Dataset entries:
· · · · ·
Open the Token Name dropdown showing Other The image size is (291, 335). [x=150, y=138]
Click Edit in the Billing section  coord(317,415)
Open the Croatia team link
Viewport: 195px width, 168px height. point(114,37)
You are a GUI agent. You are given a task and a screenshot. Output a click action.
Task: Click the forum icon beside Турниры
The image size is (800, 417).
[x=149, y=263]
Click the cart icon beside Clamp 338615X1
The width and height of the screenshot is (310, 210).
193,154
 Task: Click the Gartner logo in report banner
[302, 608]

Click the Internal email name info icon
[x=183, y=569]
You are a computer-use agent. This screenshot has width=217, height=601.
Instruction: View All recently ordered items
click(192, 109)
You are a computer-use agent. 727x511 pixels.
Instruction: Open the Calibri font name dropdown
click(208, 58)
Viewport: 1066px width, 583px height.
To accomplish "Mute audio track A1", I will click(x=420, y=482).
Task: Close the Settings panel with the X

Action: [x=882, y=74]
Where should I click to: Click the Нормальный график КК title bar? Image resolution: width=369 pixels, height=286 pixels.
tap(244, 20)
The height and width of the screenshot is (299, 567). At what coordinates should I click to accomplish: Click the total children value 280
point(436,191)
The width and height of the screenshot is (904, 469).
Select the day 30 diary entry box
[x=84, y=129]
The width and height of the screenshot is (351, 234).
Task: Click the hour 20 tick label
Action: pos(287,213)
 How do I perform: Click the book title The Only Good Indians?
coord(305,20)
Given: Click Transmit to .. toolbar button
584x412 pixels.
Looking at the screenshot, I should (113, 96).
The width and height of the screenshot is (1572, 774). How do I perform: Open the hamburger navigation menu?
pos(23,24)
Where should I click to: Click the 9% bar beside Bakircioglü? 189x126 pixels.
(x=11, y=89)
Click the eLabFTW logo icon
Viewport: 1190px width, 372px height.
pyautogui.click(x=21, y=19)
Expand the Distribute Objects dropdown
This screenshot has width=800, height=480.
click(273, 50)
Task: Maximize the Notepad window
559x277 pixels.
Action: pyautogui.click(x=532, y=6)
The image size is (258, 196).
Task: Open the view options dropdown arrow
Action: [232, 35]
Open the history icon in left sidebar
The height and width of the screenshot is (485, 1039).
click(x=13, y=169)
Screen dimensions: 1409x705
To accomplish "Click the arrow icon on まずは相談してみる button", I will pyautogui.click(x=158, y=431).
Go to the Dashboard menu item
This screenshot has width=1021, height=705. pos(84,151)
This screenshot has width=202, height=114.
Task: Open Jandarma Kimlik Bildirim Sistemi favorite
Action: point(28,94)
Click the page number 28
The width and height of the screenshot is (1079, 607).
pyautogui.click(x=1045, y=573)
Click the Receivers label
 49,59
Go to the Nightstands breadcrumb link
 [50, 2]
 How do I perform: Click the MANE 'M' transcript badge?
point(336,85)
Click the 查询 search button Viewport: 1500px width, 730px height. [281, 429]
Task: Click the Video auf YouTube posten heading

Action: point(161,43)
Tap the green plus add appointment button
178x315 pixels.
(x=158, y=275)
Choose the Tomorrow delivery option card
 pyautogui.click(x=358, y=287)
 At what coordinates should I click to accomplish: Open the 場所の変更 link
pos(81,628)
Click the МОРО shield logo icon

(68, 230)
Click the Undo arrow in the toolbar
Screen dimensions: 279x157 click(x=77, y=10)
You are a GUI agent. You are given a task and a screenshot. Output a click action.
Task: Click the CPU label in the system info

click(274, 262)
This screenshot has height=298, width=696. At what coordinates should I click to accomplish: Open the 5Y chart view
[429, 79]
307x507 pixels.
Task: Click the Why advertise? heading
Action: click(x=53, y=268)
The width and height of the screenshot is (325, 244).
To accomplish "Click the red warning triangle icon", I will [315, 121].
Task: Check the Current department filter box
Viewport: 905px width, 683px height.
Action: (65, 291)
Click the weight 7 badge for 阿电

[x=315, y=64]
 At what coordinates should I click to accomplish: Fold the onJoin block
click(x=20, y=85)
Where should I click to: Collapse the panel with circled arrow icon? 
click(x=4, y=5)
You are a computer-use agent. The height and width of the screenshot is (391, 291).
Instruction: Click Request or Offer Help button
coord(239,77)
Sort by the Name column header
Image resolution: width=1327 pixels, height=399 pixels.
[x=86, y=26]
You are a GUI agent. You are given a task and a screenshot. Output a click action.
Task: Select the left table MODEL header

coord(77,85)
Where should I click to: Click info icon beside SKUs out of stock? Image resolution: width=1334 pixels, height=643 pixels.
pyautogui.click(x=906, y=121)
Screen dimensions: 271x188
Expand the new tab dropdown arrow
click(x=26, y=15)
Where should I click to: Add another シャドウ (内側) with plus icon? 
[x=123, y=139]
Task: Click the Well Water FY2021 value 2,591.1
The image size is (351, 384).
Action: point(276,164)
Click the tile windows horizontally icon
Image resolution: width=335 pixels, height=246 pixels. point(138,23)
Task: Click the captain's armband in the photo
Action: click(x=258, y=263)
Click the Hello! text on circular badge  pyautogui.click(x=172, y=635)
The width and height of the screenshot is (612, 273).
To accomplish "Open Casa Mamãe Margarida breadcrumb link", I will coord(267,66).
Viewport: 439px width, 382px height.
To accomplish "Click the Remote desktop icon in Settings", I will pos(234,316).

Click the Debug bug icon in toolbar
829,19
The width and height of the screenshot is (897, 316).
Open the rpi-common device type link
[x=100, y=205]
· · · · ·
#### AIM OF THE TASK
Copy every record above exactly as it stands.

#### THE COMPLETED TASK
Open the Token Name dropdown showing Other The image size is (291, 335). [x=150, y=138]
Click Edit in the Billing section  coord(317,415)
Open the Croatia team link
Viewport: 195px width, 168px height. point(114,37)
You are a GUI agent. You are given a task and a screenshot. Output a click action.
Task: Click the forum icon beside Турниры
The image size is (800, 417).
[x=149, y=263]
Click the cart icon beside Clamp 338615X1
The width and height of the screenshot is (310, 210).
193,154
 Task: Click the Gartner logo in report banner
[302, 608]

Click the Internal email name info icon
[x=183, y=569]
You are a computer-use agent. This screenshot has width=217, height=601.
Instruction: View All recently ordered items
click(192, 109)
You are a computer-use agent. 727x511 pixels.
Instruction: Open the Calibri font name dropdown
click(208, 58)
Viewport: 1066px width, 583px height.
To accomplish "Mute audio track A1", I will click(x=420, y=482).
Task: Close the Settings panel with the X

Action: [x=882, y=74]
Where should I click to: Click the Нормальный график КК title bar? Image resolution: width=369 pixels, height=286 pixels.
tap(244, 20)
The height and width of the screenshot is (299, 567). At what coordinates should I click to accomplish: Click the total children value 280
point(436,191)
The width and height of the screenshot is (904, 469).
Select the day 30 diary entry box
[x=84, y=129]
The width and height of the screenshot is (351, 234).
Task: Click the hour 20 tick label
Action: pos(287,213)
 How do I perform: Click the book title The Only Good Indians?
coord(305,20)
Given: Click Transmit to .. toolbar button
584x412 pixels.
Looking at the screenshot, I should (113, 96).
The width and height of the screenshot is (1572, 774). How do I perform: Open the hamburger navigation menu?
pos(23,24)
Where should I click to: Click the 9% bar beside Bakircioglü? 189x126 pixels.
(x=11, y=89)
Click the eLabFTW logo icon
Viewport: 1190px width, 372px height.
pyautogui.click(x=21, y=19)
Expand the Distribute Objects dropdown
This screenshot has width=800, height=480.
click(273, 50)
Task: Maximize the Notepad window
559x277 pixels.
Action: pyautogui.click(x=532, y=6)
The image size is (258, 196).
Task: Open the view options dropdown arrow
Action: [232, 35]
Open the history icon in left sidebar
The height and width of the screenshot is (485, 1039).
click(x=13, y=169)
Screen dimensions: 1409x705
To accomplish "Click the arrow icon on まずは相談してみる button", I will pyautogui.click(x=158, y=431).
Go to the Dashboard menu item
This screenshot has width=1021, height=705. pos(84,151)
This screenshot has width=202, height=114.
Task: Open Jandarma Kimlik Bildirim Sistemi favorite
Action: point(28,94)
Click the page number 28
The width and height of the screenshot is (1079, 607).
pyautogui.click(x=1045, y=573)
Click the Receivers label
 49,59
Go to the Nightstands breadcrumb link
 [50, 2]
 How do I perform: Click the MANE 'M' transcript badge?
point(336,85)
Click the 查询 search button Viewport: 1500px width, 730px height. [281, 429]
Task: Click the Video auf YouTube posten heading

Action: point(161,43)
Tap the green plus add appointment button
178x315 pixels.
(x=158, y=275)
Choose the Tomorrow delivery option card
 pyautogui.click(x=358, y=287)
 At what coordinates should I click to accomplish: Open the 場所の変更 link
pos(81,628)
Click the МОРО shield logo icon

(68, 230)
Click the Undo arrow in the toolbar
Screen dimensions: 279x157 click(x=77, y=10)
You are a GUI agent. You are given a task and a screenshot. Output a click action.
Task: Click the CPU label in the system info

click(274, 262)
This screenshot has height=298, width=696. At what coordinates should I click to accomplish: Open the 5Y chart view
[429, 79]
307x507 pixels.
Task: Click the Why advertise? heading
Action: click(x=53, y=268)
The width and height of the screenshot is (325, 244).
To accomplish "Click the red warning triangle icon", I will [315, 121].
Task: Check the Current department filter box
Viewport: 905px width, 683px height.
Action: (65, 291)
Click the weight 7 badge for 阿电

[x=315, y=64]
 At what coordinates should I click to accomplish: Fold the onJoin block
click(x=20, y=85)
Where should I click to: Collapse the panel with circled arrow icon? 
click(x=4, y=5)
You are a computer-use agent. The height and width of the screenshot is (391, 291).
Instruction: Click Request or Offer Help button
coord(239,77)
Sort by the Name column header
Image resolution: width=1327 pixels, height=399 pixels.
[x=86, y=26]
You are a GUI agent. You are given a task and a screenshot. Output a click action.
Task: Select the left table MODEL header

coord(77,85)
Where should I click to: Click info icon beside SKUs out of stock? Image resolution: width=1334 pixels, height=643 pixels.
pyautogui.click(x=906, y=121)
Screen dimensions: 271x188
Expand the new tab dropdown arrow
click(x=26, y=15)
Where should I click to: Add another シャドウ (内側) with plus icon? 
[x=123, y=139]
Task: Click the Well Water FY2021 value 2,591.1
The image size is (351, 384).
Action: point(276,164)
Click the tile windows horizontally icon
Image resolution: width=335 pixels, height=246 pixels. point(138,23)
Task: Click the captain's armband in the photo
Action: click(x=258, y=263)
Click the Hello! text on circular badge  pyautogui.click(x=172, y=635)
The width and height of the screenshot is (612, 273).
To accomplish "Open Casa Mamãe Margarida breadcrumb link", I will coord(267,66).
Viewport: 439px width, 382px height.
To accomplish "Click the Remote desktop icon in Settings", I will pos(234,316).

Click the Debug bug icon in toolbar
829,19
The width and height of the screenshot is (897, 316).
Open the rpi-common device type link
[x=100, y=205]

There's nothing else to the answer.